● Supplied passage
▬▬▬▬▬▬▬▬▬▬

In our research project “New Regulation of Sustainability and ESG Risks: Implications for Portfolios and Investment Decisions”, we are investigating how sustainability and ESG risks might be anchored in regulation in the future and what implications this might have for financial market actors. On the basis of existing regulatory provisions and initiatives by various players in this area, for example on the part of the ECB, the EU, individual nation states (Bank of England in England, BaFin in Germany) or the major rating agencies, regulation is likely to increase further.

We want to answer two central questions, namely how sustainability risks can be implemented concretely as an additional risk driver instead of a separate risk type, and how these sustainability risks can be integrated operationally into scenario analyses and stress tests. In this process, we will always be guided by two interdependencies of effects, especially when it comes to the concrete anchoring in regulatory mechanisms. While the inside-out perspective looks at the impact of the financial industry’s actions on the environment, the outside-in perspective focuses on corporate exposure to long-term climate change and short-term climate disasters.

▬▬▬▬▬▬▬▬▬▬

● Data provided

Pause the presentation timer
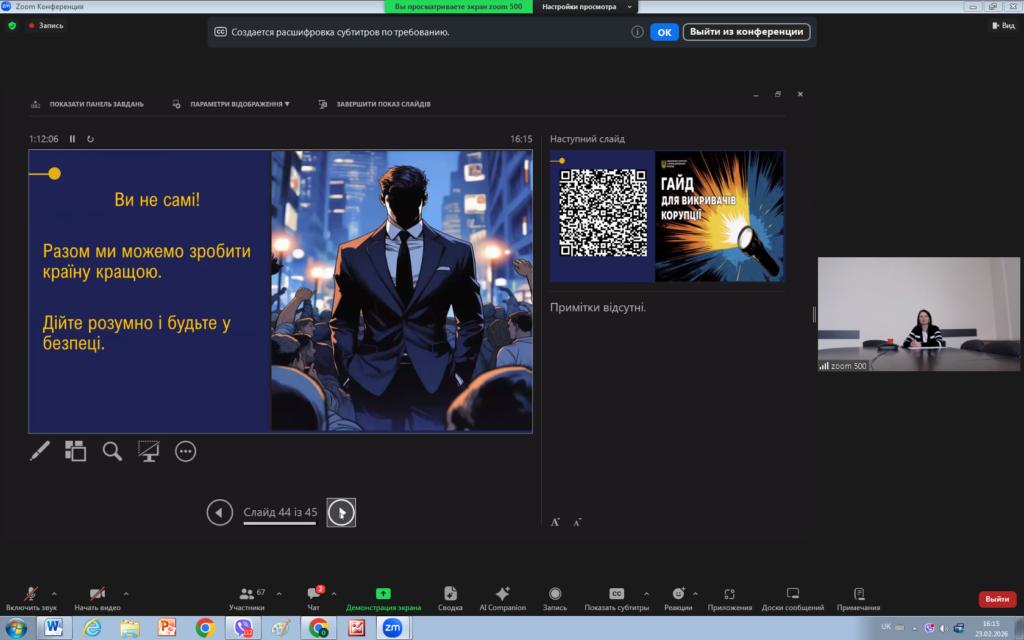The width and height of the screenshot is (1024, 640). (x=72, y=139)
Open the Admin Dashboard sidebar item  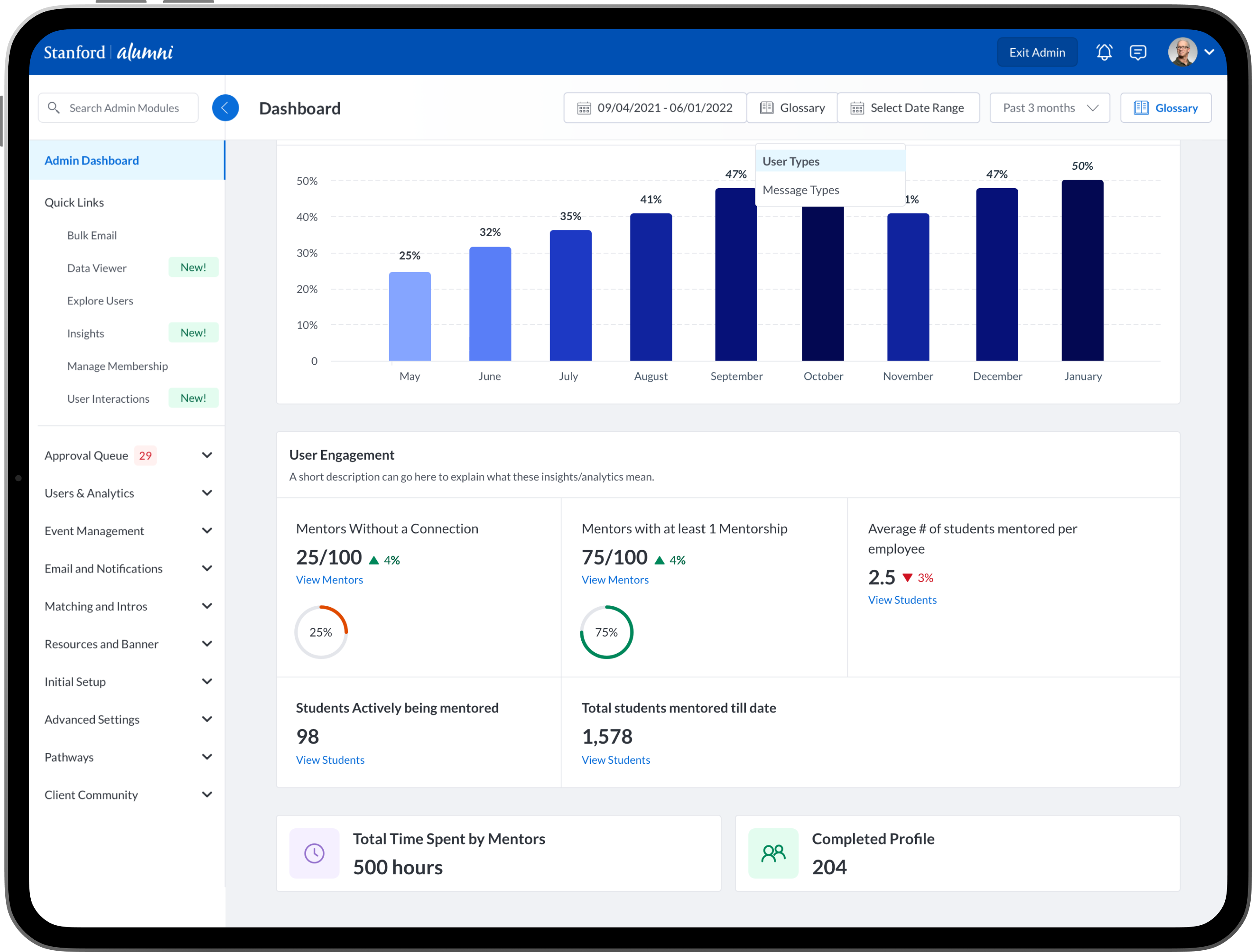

▬▬▬▬▬▬▬▬▬▬

● What you will do
a) In the ESG regulation passage, which players are given as examples of those with regulatory provisions and initiatives in this area? List every one.
b) Answer these from the ESG regulation passage:
(i) What is regulation likely to do, based on existing provisions and initiatives?
(ii) Instead of a separate risk type, how should sustainability risks be implemented?
(iii) What does the outside-in perspective focus on?
c) Extend the ESG regulation passage, beginning after its final sentence.
The data has no connection to the passage on ESG regulation.

● Outputs in order
a)
- The ECB
- The EU
- Individual nation states, namely the Bank of England in England and BaFin in Germany
- The major rating agencies

b)
(i) Increase further.
(ii) As an additional risk driver.
(iii) Corporate exposure to long-term climate change and short-term climate disasters.

c)
Throughout the project, we collaborate closely with a number of practitioner partners to incorporate both academic and practical perspectives and to discuss immediate implications with financial market actors.

Few topics are as topical and are discussed as intensively as the issue of sustainability. Our work aims to look into the future of potential regulation of sustainability and ESG risks in the financial sector and to work with stakeholders to develop possible regulatory mechanisms that the financial sector can then adapt to in the future.